As structure changes throughout the second half of gestation to result in an airway that is less susceptible to dynamic collapse, properties of airway smooth muscle and tracheal cartilage also mature, conferring further strength to the developing trachea. In animal models passive stress of airway muscle increases three-fold in the term vs preterm trachea.(5) Furthermore, myosin expression is upregulated throughout gestation, (6, 7) which may explain the increased contractile force of mature tracheal smooth muscle in response to chemical stimuli. (8, 9) Maturational changes in tracheal cartilage also serve to increase strength of the airway wall. At 24 weeks’ gestation, the airway cartilage resembles pre-cartilage, and changes in the mucoproteins will not result in a mature appearance until near term. (3) With increasing age, there is also increased expression of glycosaminoglycans in tracheal cartilage with decreased water content, resulting in increased tracheal stiffness. (4, 10, 11)

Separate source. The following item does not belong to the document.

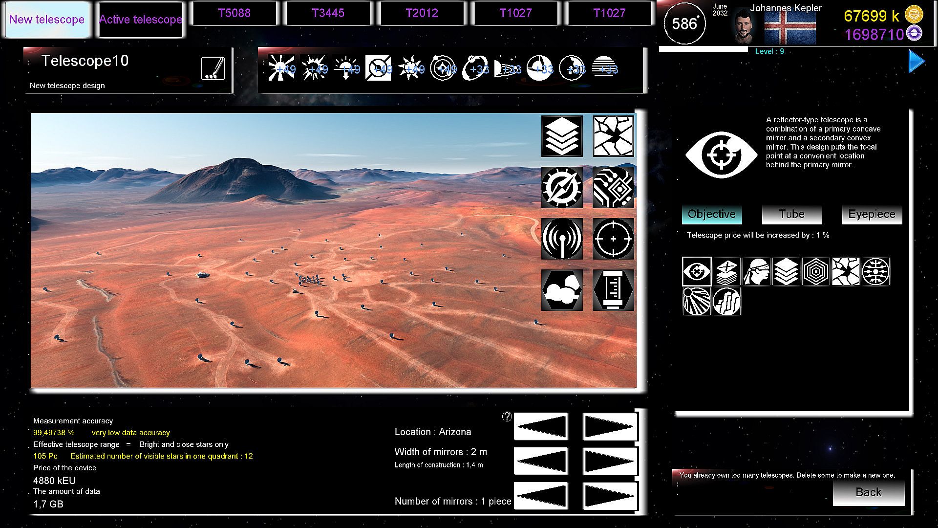
Task: Pick the sun rays objective icon
Action: [697, 301]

The combination of structural and conformational changes of tracheal cartilage and smooth muscle results in a larger, less compliant trachea throughout development that is more resistant to damage and difficult to deform in response to positive pressure. (12) While mechanical ventilation has limited impact on the adult airway, there can be changes in the dimensions and mechanical properties of the neonatal airway in response to exposure to positive pressure ventilation. Positive pressure results in an increased radius and cross-sectional area of the trachea and decreased thickness of the airway cartilage and smooth muscle. Further, application of pressure to the premature airway can cause changes in the relationship of the cartilage and smooth muscle as well as epithelial damage.(13) Consequently, immature airways that are exposed to mechanical ventilation have increased resistance and collapsing compliance, making the airway more difficult to inflate.(14) This collapsed airway results in markedly increased work of breathing due to increased tracheal resistance in neonates.(15)

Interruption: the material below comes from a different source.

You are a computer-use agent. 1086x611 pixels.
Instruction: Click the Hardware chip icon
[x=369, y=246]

Failure of the natural developmental progression of the premature trachea and frequent need for positive pressure ventilation predisposes neonates with BPD to central airway pathologies. Central airway disease can be divided into two main categories: 1) dynamic airway obstruction and 2) fixed airway obstruction.

Dynamic Airway Obstruction

Tracheomalacia, Bronchomalacia, and Tracheobronchomalacia

The central airway is a dynamic structure that changes both size and shape during the respiratory cycle. The extent of airway collapse depends both on the rigidity of the airway and the pressure applied across the airway wall. The airway of neonates with BPD does not undergo the natural maturation process and is hence less rigid, and this propensity to collapse can be exacerbated by damage to the trachea from positive pressure ventilation, which is frequently necessary in the management of BPD. Further, patients with BPD have increased airway resistance and often utilize accessory muscles for exhalation, which can increase transmural airway pressure for the intrathoracic airway. Consequently, dynamic pathologies such as tracheomalacia (TM), bronchomalacia (BM), and tracheobronchomalacia (TBM) are quite common in this population.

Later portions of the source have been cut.